The actual paper [1] says that functional MRI (which is measuring which parts of the brain are active by sensing blood flow) indicates that different brain hardware is used for non-language and language functions. This has been suspected for years, but now there's an experimental result.
What this tells us for AI is that we need something else besides LLMs. It's not clear what that something else is. But, as the paper mentions, the low-end mammals and the corvids lack language but have some substantial problem-solving capability. That's seen down at squirrel and crow size, where the brains are tiny. So if someone figures out to do this, it will probably take less hardware than an LLM.
This is the next big piece we need for AI. No idea how to do this, but it's the right question to work on.
[1] https://www.nature.com/articles/s41586-024-07522-w.epdf?shar...
I’d be extremely surprised if AI recapitulates the same developmental path as humans did; evolution vs. next-token prediction on an existing corpus are completely different objective functions and loss landscapes.
I then looked it up and they had each copy/pasted the same Stack overflow answer.
Furthermore, the answer was extremely wrong, the language I used was superficially similar to the source material, but the programming concepts were entirely different.
What this tells me is there is clearly no “reasoning” happening whatsoever with either model, despite marketing claiming as such.
Not true. You yourself have failed at reasoning here.
The problem with your logic is that you failed to identify the instances where LLMs have succeeded with reasoning. So if LLMs both fail and succeed it just means that LLMs are capable of reasoning and capable of being utterly wrong.

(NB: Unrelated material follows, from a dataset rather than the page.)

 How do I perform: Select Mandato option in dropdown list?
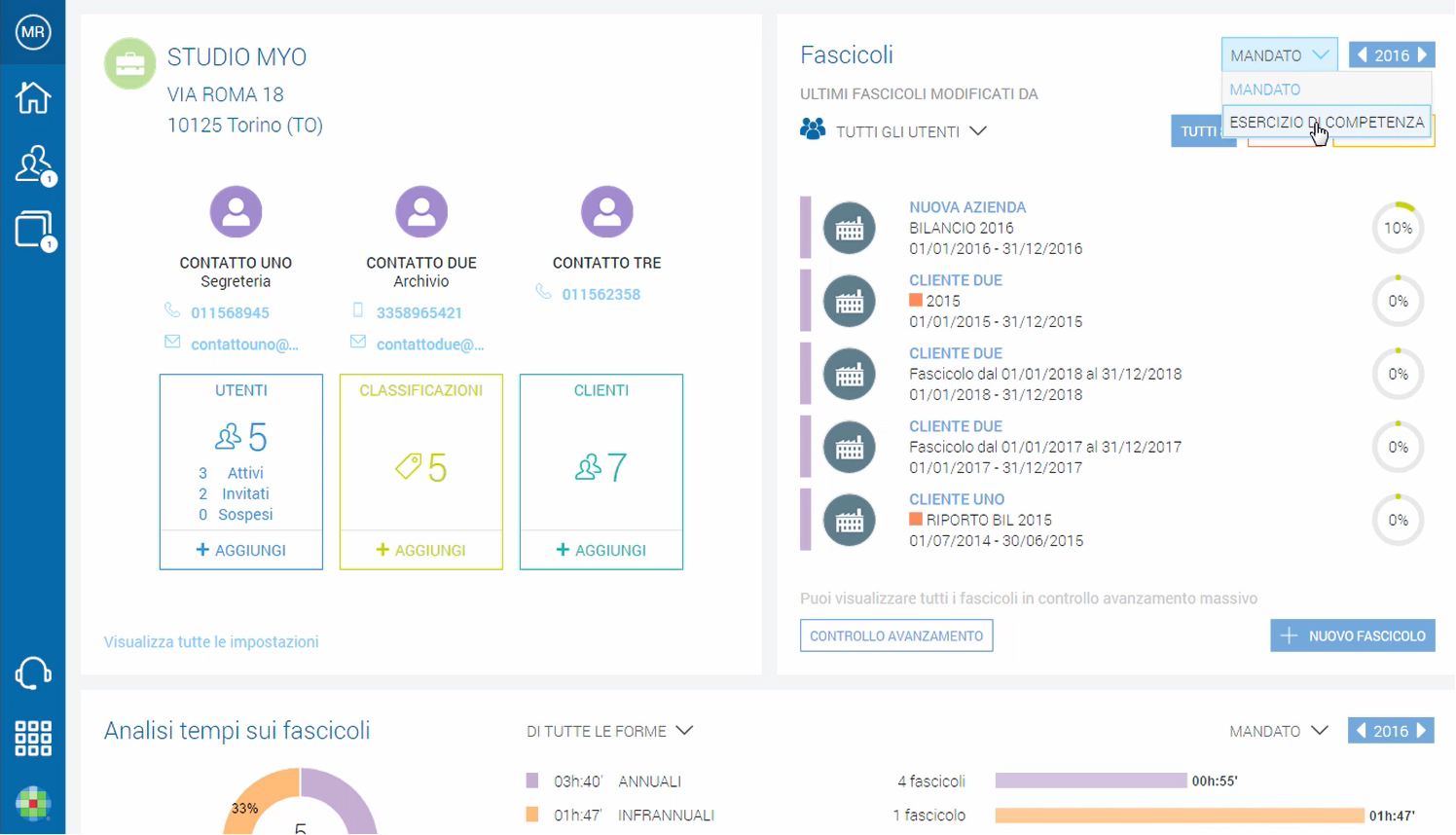(1264, 90)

It's almost cliche at this point. Tons of people see the LLM fail and ignore the successes then they openly claim from a couple anecdotal examples that LLMs can't reason period.
Like how is that even logical? You have contradictory evidence therefore the LLM must be capable of BOTH failing and succeeding in reason. That's the most logical answer.
Apple’s recent research summarized here [0] is worth a read. In short, they argue that what LLMs are doing is more akin to advanced pattern recognition than reasoning in the way we typically understand reasoning.
By way of analogy, memorizing mathematical facts and then correctly recalling these facts does not imply that the person actually understands how to arrive at the answer. This is why “show your work” is a critical aspect of proving competence in an education environment.
An LLM providing useful/correct results only proves that it’s good at surfacing relevant information based on a given prompt. That fact that it’s trivial to cause bad results by making minor but irrelevant changes to a prompt points to something other than a truly reasoned response, i.e. a reasoning machine would not get tripped up so easily.
It’s bloody obvious that when I classify success I mean that the llm is delivering a correct and unique answer for a novel prompt that doesn’t exist in the original training set. No need to go over the same tired analogies that have been regurgitated over and over again that you believe LLMs are reusing memorized answers. It’s a stale point of view. The overall argument has progressed further then that and we now need more complicated analysis of what’s going on with LLMs
Sources: https://typeset.io/papers/llmsense-harnessing-llms-for-high-...
https://typeset.io/papers/call-me-when-necessary-llms-can-ef...
And these two are just from a random google search.
I can find dozens and dozens of papers illustrating failures and successes of LLMs which further nails my original point. LLMs both succeed and fail at reasoning.
The main problem right now is that we don’t really understand how LLMs work internally. Everyone who claims they know LLMs can’t reason are just making huge leaps of irrational conclusions because not only does their conclusion contradict actual evidence but they don’t even know how LLMs work because nobody knows.
We only know how LLMs work at a high level and we only understand these things via the analogy of a best fit curve in a series of data points. Below this abstraction we don’t understand what’s going on.